Exercise objective
Retype each record exactly, please. Skip none.

[[ Recorded information open ]]

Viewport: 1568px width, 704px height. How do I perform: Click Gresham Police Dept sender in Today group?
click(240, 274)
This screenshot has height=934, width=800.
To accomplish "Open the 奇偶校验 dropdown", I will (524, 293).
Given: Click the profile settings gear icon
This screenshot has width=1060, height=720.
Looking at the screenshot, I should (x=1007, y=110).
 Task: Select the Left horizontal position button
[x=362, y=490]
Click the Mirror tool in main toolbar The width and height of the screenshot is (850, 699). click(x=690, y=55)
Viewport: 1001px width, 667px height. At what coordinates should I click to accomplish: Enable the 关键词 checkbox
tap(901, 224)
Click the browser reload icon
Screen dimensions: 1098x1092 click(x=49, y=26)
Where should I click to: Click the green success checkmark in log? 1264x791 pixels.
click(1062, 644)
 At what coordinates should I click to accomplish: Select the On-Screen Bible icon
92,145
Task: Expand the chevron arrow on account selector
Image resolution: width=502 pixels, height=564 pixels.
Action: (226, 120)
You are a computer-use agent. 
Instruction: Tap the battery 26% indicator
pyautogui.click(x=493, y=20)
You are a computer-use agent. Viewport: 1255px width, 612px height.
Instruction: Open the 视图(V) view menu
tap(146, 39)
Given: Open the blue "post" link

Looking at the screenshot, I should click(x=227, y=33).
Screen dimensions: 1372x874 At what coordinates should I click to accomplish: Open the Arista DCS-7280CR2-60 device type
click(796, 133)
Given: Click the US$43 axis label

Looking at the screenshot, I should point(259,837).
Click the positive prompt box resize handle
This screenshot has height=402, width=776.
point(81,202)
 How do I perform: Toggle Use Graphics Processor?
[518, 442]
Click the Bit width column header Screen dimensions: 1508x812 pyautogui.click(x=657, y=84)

[[ Recorded information closed ]]

Answer area
Viewport: 1568px width, 704px height. How do I perform: Click Gresham Police Dept sender in Today group?
click(240, 274)
This screenshot has height=934, width=800.
To accomplish "Open the 奇偶校验 dropdown", I will (524, 293).
Given: Click the profile settings gear icon
This screenshot has width=1060, height=720.
Looking at the screenshot, I should (x=1007, y=110).
 Task: Select the Left horizontal position button
[x=362, y=490]
Click the Mirror tool in main toolbar The width and height of the screenshot is (850, 699). click(x=690, y=55)
Viewport: 1001px width, 667px height. At what coordinates should I click to accomplish: Enable the 关键词 checkbox
tap(901, 224)
Click the browser reload icon
Screen dimensions: 1098x1092 click(x=49, y=26)
Where should I click to: Click the green success checkmark in log? 1264x791 pixels.
click(1062, 644)
 At what coordinates should I click to accomplish: Select the On-Screen Bible icon
92,145
Task: Expand the chevron arrow on account selector
Image resolution: width=502 pixels, height=564 pixels.
Action: (226, 120)
You are a computer-use agent. 
Instruction: Tap the battery 26% indicator
pyautogui.click(x=493, y=20)
You are a computer-use agent. Viewport: 1255px width, 612px height.
Instruction: Open the 视图(V) view menu
tap(146, 39)
Given: Open the blue "post" link

Looking at the screenshot, I should click(x=227, y=33).
Screen dimensions: 1372x874 At what coordinates should I click to accomplish: Open the Arista DCS-7280CR2-60 device type
click(796, 133)
Given: Click the US$43 axis label

Looking at the screenshot, I should point(259,837).
Click the positive prompt box resize handle
This screenshot has height=402, width=776.
point(81,202)
 How do I perform: Toggle Use Graphics Processor?
[518, 442]
Click the Bit width column header Screen dimensions: 1508x812 pyautogui.click(x=657, y=84)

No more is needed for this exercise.